Multi-phase method of estimation and adaptation of parameters of electrical battery models

Mathematical modeling of the battery lifetime is an important tool for the design of more efficient batteries, as well as for the optimization of their use. The electrical models class is among the classes of mathematical models used for this purpose, and a fundamental step to their application is the correct estimation of their parameters. This paper performs the mathematical modeling of Lithium-Ion Polymer batteries lifetime through the electrical model of Tremblay, in which a multi-phase method of estimation and adaptation of parameters is proposed, divided into three phases: discovery, learning, and inference. The multi-phase method is based on two Artificial Intelligence techniques: genetic algorithms and artificial neural networks. The proposed method is validated by the simulation and experimental studies.

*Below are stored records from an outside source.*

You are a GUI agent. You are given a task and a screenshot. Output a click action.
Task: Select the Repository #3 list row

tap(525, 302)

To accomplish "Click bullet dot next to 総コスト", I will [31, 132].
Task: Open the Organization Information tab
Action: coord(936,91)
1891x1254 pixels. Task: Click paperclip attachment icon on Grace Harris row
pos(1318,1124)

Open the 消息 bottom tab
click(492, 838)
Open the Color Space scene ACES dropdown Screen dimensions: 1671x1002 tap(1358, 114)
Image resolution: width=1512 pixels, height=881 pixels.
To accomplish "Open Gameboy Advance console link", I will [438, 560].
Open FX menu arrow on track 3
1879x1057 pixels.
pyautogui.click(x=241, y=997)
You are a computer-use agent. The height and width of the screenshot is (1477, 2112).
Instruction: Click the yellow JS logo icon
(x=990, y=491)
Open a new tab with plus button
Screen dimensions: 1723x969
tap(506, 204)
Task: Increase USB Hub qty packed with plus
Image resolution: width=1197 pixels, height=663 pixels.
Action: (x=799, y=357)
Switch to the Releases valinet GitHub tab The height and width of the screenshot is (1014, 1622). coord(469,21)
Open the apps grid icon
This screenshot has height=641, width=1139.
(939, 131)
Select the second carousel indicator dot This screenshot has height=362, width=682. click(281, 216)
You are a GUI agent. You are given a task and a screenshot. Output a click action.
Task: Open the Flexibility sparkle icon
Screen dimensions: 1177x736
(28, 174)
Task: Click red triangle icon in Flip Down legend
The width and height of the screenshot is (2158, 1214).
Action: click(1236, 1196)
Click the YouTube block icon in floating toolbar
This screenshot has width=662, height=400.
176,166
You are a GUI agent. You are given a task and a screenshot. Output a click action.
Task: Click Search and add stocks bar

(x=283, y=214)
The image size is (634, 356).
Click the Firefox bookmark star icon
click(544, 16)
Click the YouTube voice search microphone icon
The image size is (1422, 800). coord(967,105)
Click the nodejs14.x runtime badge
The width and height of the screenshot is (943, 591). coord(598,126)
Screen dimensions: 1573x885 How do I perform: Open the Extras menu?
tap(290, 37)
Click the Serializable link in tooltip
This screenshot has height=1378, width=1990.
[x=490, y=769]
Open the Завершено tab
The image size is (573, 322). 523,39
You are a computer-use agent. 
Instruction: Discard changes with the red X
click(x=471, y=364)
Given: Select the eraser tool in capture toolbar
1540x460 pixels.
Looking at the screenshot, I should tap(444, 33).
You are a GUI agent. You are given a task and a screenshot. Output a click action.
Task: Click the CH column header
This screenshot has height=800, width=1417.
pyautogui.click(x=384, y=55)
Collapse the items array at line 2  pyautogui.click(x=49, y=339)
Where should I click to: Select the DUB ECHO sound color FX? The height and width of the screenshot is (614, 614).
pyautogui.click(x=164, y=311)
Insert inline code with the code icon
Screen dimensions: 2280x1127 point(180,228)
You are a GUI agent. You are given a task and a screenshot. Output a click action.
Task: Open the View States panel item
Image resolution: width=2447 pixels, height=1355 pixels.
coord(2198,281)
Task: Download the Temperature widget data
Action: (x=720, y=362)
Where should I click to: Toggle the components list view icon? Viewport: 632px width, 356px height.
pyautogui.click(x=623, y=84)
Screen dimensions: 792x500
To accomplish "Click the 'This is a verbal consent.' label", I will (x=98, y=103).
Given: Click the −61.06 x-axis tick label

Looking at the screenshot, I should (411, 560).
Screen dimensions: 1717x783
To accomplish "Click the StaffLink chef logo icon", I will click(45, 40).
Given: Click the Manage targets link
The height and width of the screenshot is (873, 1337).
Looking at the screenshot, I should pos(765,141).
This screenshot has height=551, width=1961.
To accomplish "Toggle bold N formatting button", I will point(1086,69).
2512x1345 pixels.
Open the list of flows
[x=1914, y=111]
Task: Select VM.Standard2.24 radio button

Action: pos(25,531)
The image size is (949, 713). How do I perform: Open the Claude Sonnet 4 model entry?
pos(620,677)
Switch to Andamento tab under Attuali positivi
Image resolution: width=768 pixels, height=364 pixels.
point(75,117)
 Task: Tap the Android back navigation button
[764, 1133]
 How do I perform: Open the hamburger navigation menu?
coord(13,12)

From the results, it is concluded that the application of the multi-phase method improves the effective accuracy of the Tremblay model, when it comes to adapt its parameters to the battery during runtime. For constant discharge currents, the average error reduction was 79%, when compared to the best set of parameters obtained by GA without the adaptation process. For variable current discharge curves, the method was able to reduce the error more than 35%. This method can be applied to other battery lifetime prediction models.

Automated summary

This study proposes a multi-phase method for predicting the lifetime of Lithium-Ion Polymer batteries by estimating and adapting parameters of Tremblay's electrical model using genetic algorithms and artificial neural networks. Experimental results show that this method significantly reduces parameter estimation error, demonstrating good adaptability for both constant discharge currents and variable discharge curves.